— start Text segment —

How would YOU solve a $300 billion pension funding gap? By reducing the retirement age from 57 to 55?

Photo above – Sri Lanka is the ONLY place in the world where you can retire on pension at age 55. California just matched it.
If you guessed it would be California reducing the retirement age for government workers to 55, go to the head of the class. After all, this is the state which has added a $30 minimum wage to the mix, and has a $21 billion gambler bullet train to Vegas in the works - (full disclosure: approval was granted in 2005, when it was named DesertXpress. No tracks have been laid yet. If it ever is built, the train will run 218 miles from Rancho Cucamonga, CA to Las Vegas, at about $100 million per mile.)
Back to that retirement thing: no other US state has a public employee retirement age below 60. California is dropping theirs from 57 to 55. Maybe the $265 billion pension funding gap already has a secret solution nobody is telling us about? (see link below).

— end Text segment —

# Task instructions:
1. In the piece on California's retirement age, what was the Las Vegas train project called when it was approved in 2005?
2. Continue the piece on California's pension retirement age from its last sentence.
None of the lines have any part in this work.

— start Material provided —

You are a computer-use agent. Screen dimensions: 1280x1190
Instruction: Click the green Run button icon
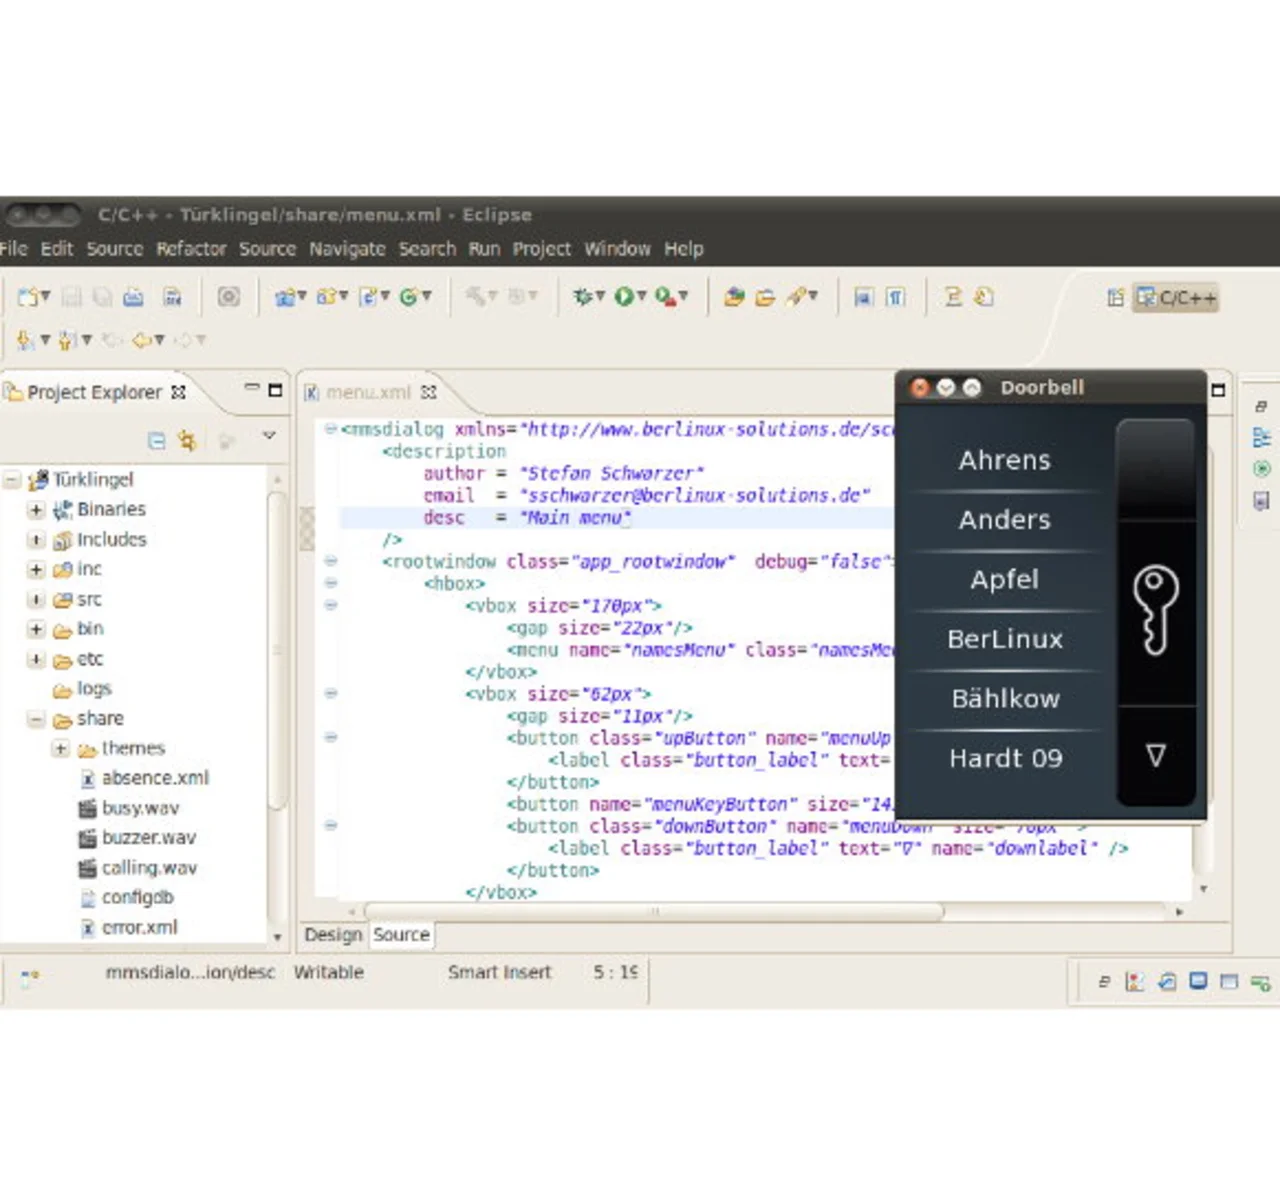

— end Material provided —

# Answers:
1. DesertXpress.

2.
$265 billion in unfunded pensions means each California resident ALREADY owes $6,600 to close the pension gap, even before the new lower retirement age. But not every California resident has a job, or pays taxes. Can someone subtract the children, stay at home parents, unemployed, etc to figure out the real unfunded debt per person? I’m guessing it’s somewhere between $15,000 to $20,000 for each taxpayer.
Most nations have a MUCH higher retirement age. Even progressive places like Sweden (67) and the UK (66). The only country which still has retirement at 55 retirement is Sri Lanka. The average income for a Sri Lankan is $180 a month, so let’s hope they don’t find out about California’s $30 an hour minimum wage too, eh?
I’m just sayin’ . . .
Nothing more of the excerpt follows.